> **WHAT TO WORK ON**
For this exercise, the lines from the one with "Image resolution: width=1820" through the final line of the data below are to be transcribed exactly, and pictures are to be skipped.

------------------------------------------------------------

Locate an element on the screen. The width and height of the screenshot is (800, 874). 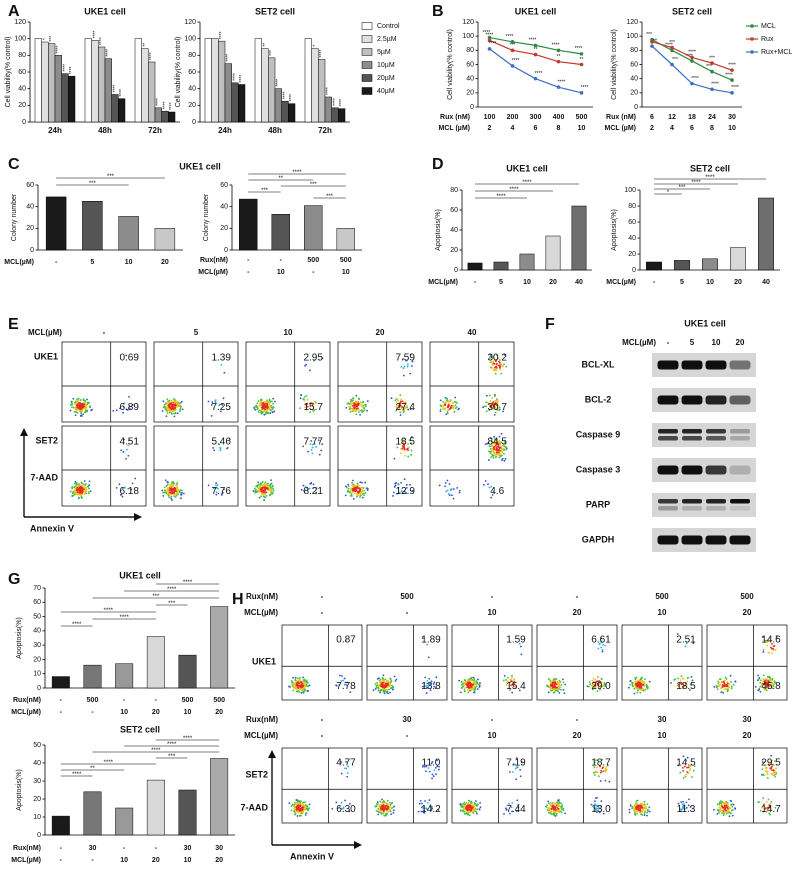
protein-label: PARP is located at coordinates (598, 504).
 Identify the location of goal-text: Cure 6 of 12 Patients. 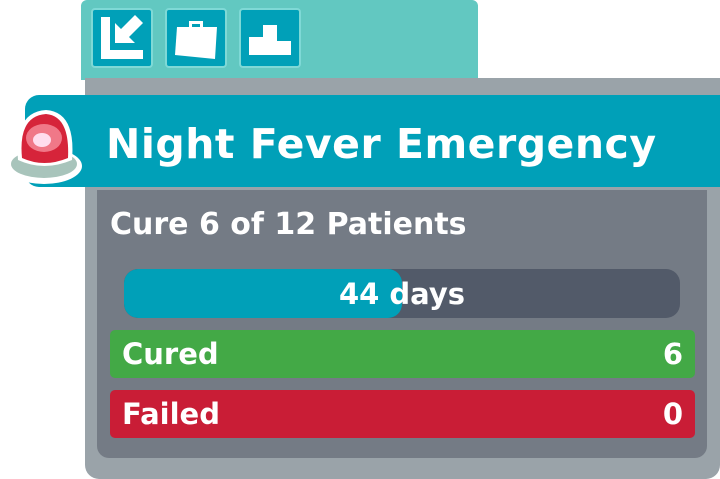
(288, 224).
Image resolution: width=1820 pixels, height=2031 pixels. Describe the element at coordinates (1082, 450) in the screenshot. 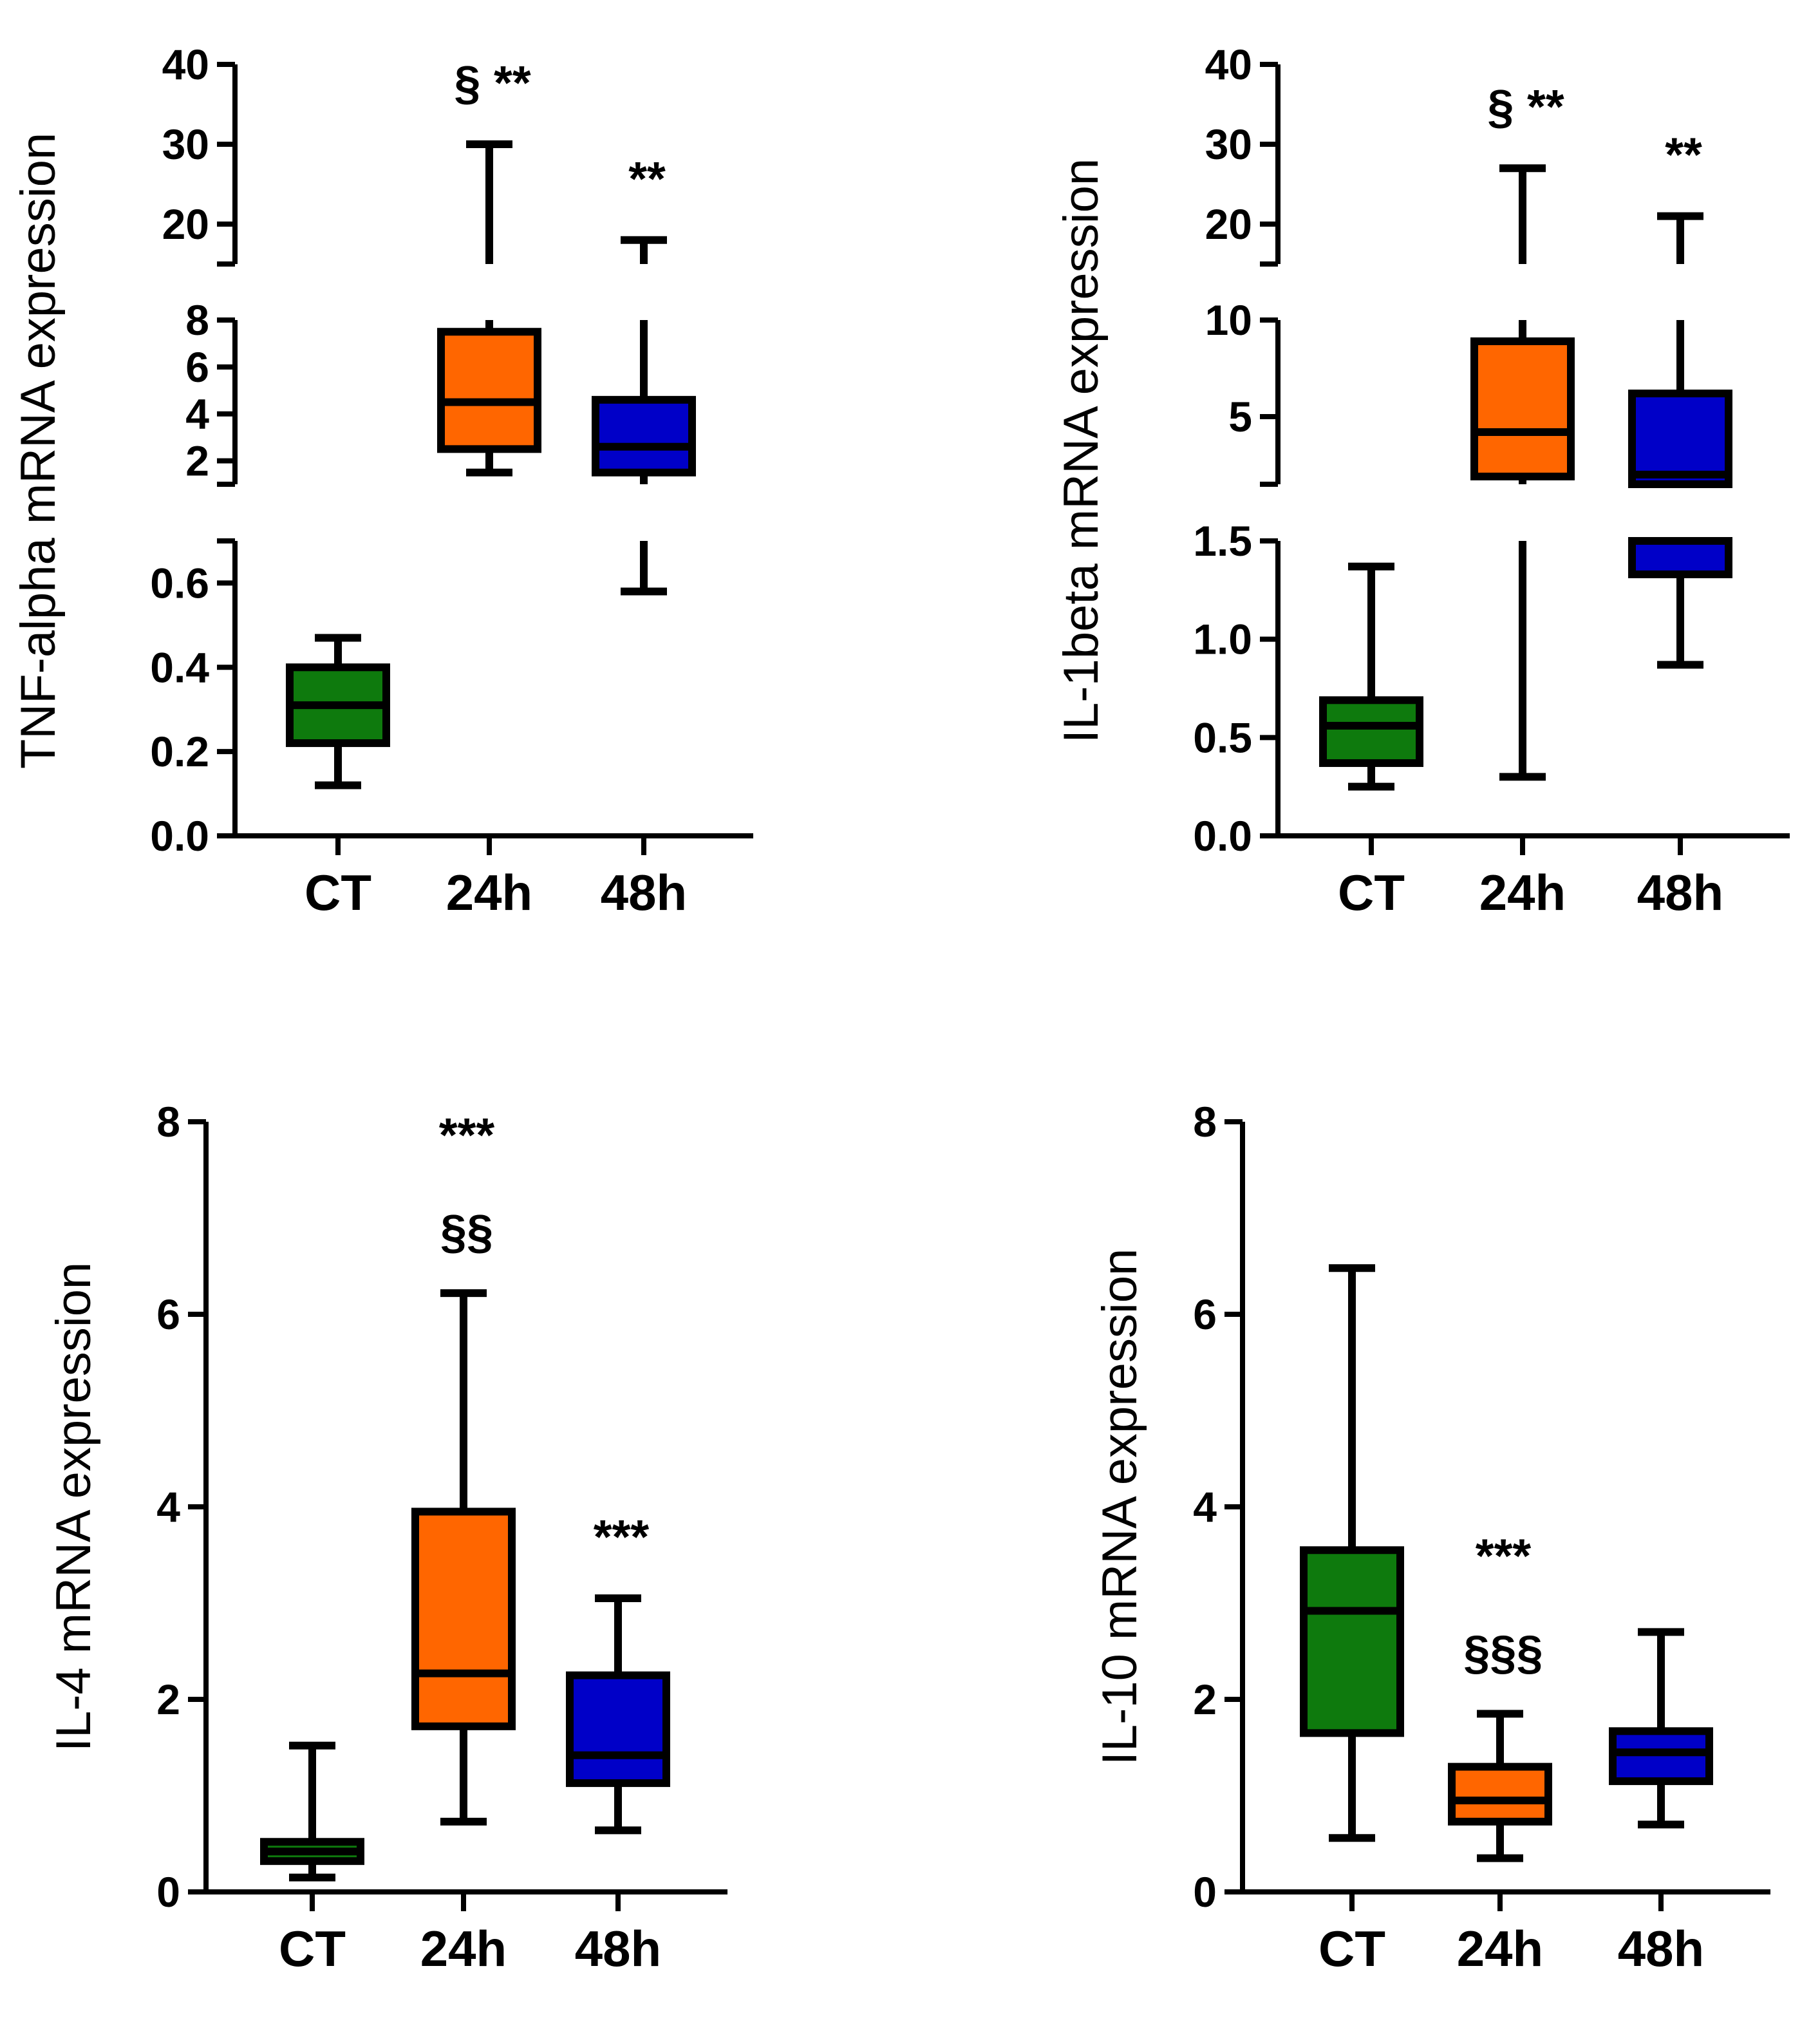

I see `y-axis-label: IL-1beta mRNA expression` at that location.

------------------------------------------------------------

> **OUTPUT OF THE TASK**
Image resolution: width=1820 pixels, height=2031 pixels. Describe the element at coordinates (1082, 450) in the screenshot. 

I see `y-axis-label: IL-1beta mRNA expression` at that location.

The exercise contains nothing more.